And he will calmly and punctually act in accordance with his
words. That's what will happen. He's not a man, but a machine,
and a spiteful machine when he's angry," she added, recalling
Alexey Alexandrovitch as she spoke, with all the peculiarities of
his figure and manner of speaking, and reckoning against him
every defect she could find in him, softening nothing for the
great wrong she herself was doing him.

"But, Anna," said Vronsky, in a soft and persuasive voice, trying
to soothe her, "we absolutely must, anyway, tell him, and then be
guided by the line he takes."

"What, run away?"

"And why not run away? I don't see how we can keep on like this.
And not for my sake--I see that you suffer."

"Yes, run away, and become your mistress," she said angrily.

"Anna," he said, with reproachful tenderness.

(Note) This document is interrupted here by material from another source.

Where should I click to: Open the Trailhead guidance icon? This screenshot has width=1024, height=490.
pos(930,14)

"Yes," she went on, "become your mistress, and complete the ruin
of . . ."

Again she would have said "my son," but she could not utter that
word.

Vronsky could not understand how she, with her strong and
truthful nature, could endure this state of deceit, and not long
to get out of it. But he did not suspect that the chief cause of
it was the word--son, which she could not bring herself to
pronounce. When she thought of her son, and his future attitude
to his mother, who had abandoned his father, she felt such terror
at what she had done, that she could not face it; but, like a
woman, could only try to comfort herself with lying assurances
that everything would remain as it always had been, and that it
was possible to forget the fearful question of how it would be
with her son.

"I beg you, I entreat you," she said suddenly, taking his hand,
and speaking in quite a different tone, sincere and tender,
"never speak to me of that!"

"But, Anna . . ."

"Never. Leave it to me. I know all the baseness, all the horror
of my position; but it's not so easy to arrange as you think. And
leave it to me, and do what I say. Never speak to me of it. Do
you promise me? ...No, no, promise! . . ."

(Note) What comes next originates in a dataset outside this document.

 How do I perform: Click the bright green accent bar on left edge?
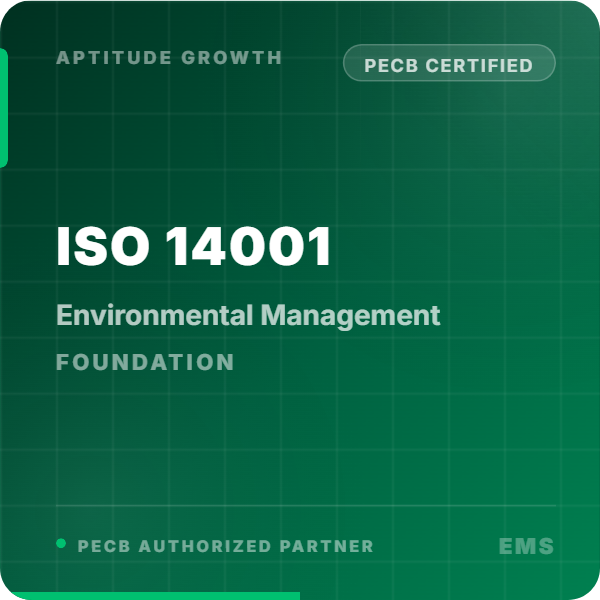pyautogui.click(x=3, y=108)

"I promise everything, but I can't be at peace, especially after
what you have told me. I can't be at peace, when you can't be at
peace...."

"I?" she repeated. "Yes, I am worried sometimes; but that will
pass, if you will never talk about this. When you talk about it--
it's only then it worries me."

"I don't understand," he said.

"I know," she interrupted him, "how hard it is for your truthful
nature to lie, and I grieve for you. I often think that you have
ruined your whole life for me."

"I was just thinking the very same thing," he said; "how could
you

sacrifice everything for my sake? I can't forgive myself that
you're unhappy!"

"I unhappy?" she said, coming closer to him, and looking at him
with an ecstatic smile of love. "I am like a hungry man who has
been given food. He may be cold, and dressed in rags, and
ashamed, but he is not unhappy. I unhappy? No, this is my
unhappiness...."

She could hear the sound of her son's voice coming towards them,
and glancing swiftly round the terrace, she got up impulsively.
Her eyes glowed with the fire he knew so well; with a rapid
movement she raised her lovely hands, covered with rings, took
his head, looked a long look into his face, and, putting up her
face with smiling, parted lips, swiftly kissed his mouth and both
eyes, and pushed him away. She would have gone, but he held her
back.

"When?" he murmured in a whisper, gazing in ecstasy at her.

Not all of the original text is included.